What you need to do:
(1) In the heat source excerpt, why are the two U.S. patents in the first sentence cited? Answer in one to three sentences.
(2) List every patent document the heat source excerpt cites, with its number and the names it is credited to.
(3) Do these statements agree with the heat source excerpt? For each, answer yes or no and quote the words of the excerpt that decide it.
(a) In the depicted embodiment, the heat source is made of an extruded monolithic carbonaceous material.
(b) The grooves run across the width of the material rather than along its length.
(c) A heat transfer component can only be placed outside the heat source.

Excerpt:
[start]

See, for example, the types of fuel
source components, formulations and designs set forth in U.S. Pat. No.
5,551,451 to Riggs et al. and U.S. Pat.
No. 7,836,897 to Borschke et al., which are incorporated herein by reference
in their entireties. Although in
various embodiments, the heat source may have a variety of forms, including,
for example, a substantially solid
cylindrical shape or a hollow cylindrical (e.g., tube) shape, the heat source
204 of the depicted embodiment
comprises an extruded monolithic carbonaceous material that has a generally
cylindrical shape but with a
plurality, of grooves 216 extending longitudinally from a first end of the
extruded monolithic carbonaceous
material to an opposing second end of the extruded monolithic carbonaceous
material. In some embodiments,
the aerosol delivery device, and in particular, the heat source, may include a
heat transfer component. In various
embodiments, a heat transfer component may be proximate the heat source, and,
in some embodiments, a heat
transfer component may be located in or within the heat source. Some examples
of heat transfer components are
described in in U.S. Pat. App. Pub. No. 2019/0281891 to Hejazi et al., which
is incorporated herein by reference
in its entirety.

[end]

Information supplied:

[start]

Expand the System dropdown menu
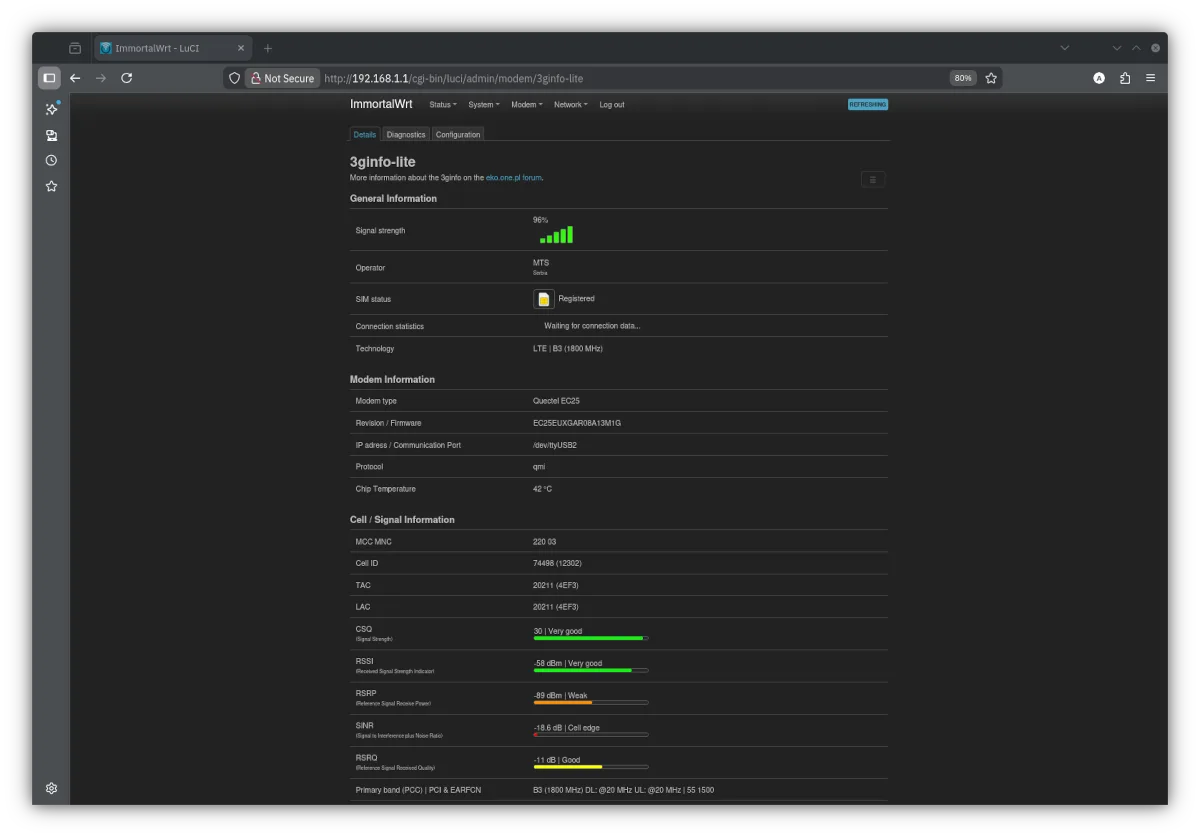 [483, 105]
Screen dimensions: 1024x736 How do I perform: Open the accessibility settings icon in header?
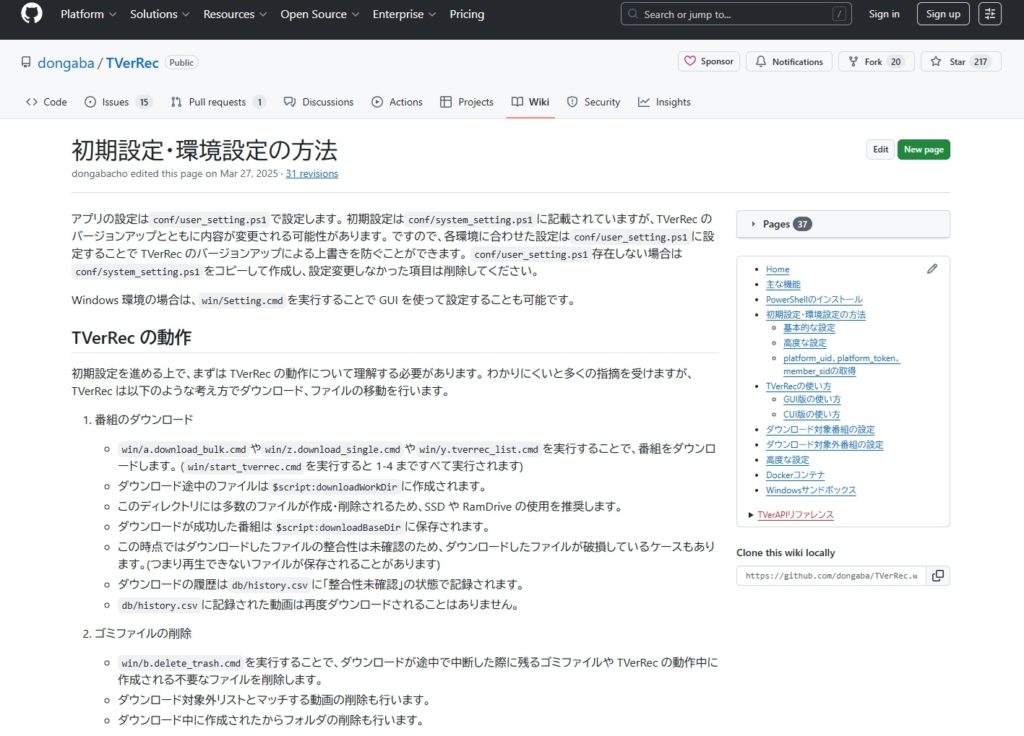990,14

[end]
[start]

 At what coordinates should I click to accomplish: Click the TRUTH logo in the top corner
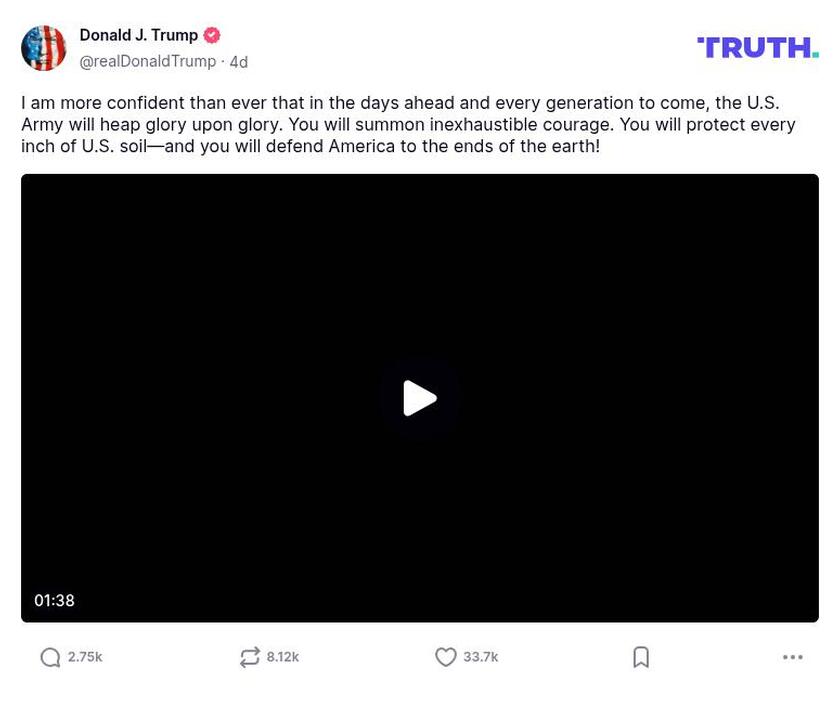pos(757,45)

[end]
[start]

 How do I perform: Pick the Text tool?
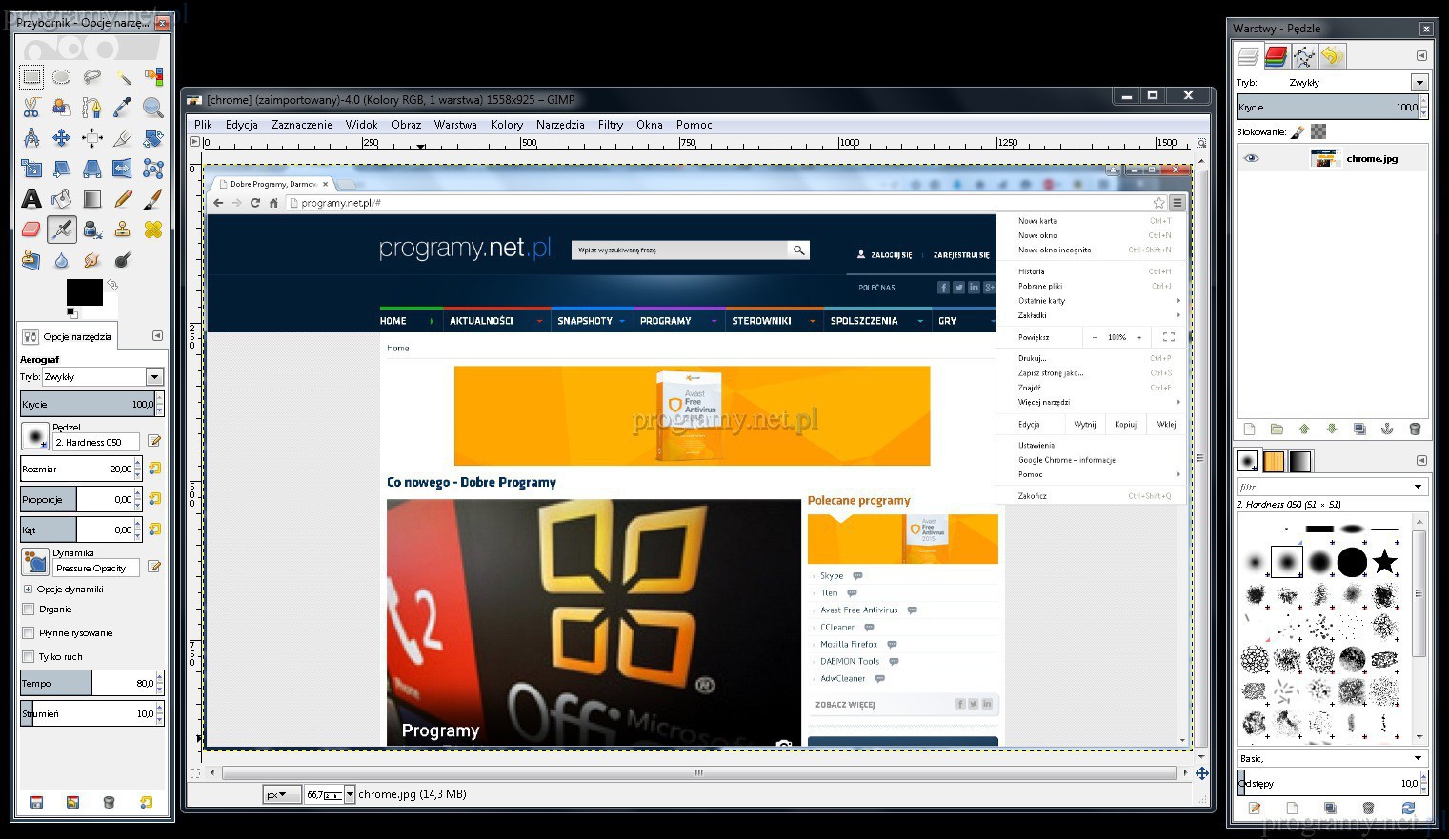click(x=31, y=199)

[end]

Results for the exercise:
(1) They are cited as examples of the types of fuel source components, formulations and designs that those patents set forth. Both are incorporated by reference in their entireties.

(2)
- U.S. Pat. No. 5,551,451 to Riggs et al.
- U.S. Pat. No. 7,836,897 to Borschke et al.
- U.S. Pat. App. Pub. No. 2019/0281891 to Hejazi et al.

(3)
(a) Yes: "the heat source 204 of the depicted embodiment comprises an extruded monolithic carbonaceous material"
(b) No: "grooves 216 extending longitudinally from a first end of the extruded monolithic carbonaceous material to an opposing second end"
(c) No: "a heat transfer component may be located in or within the heat source"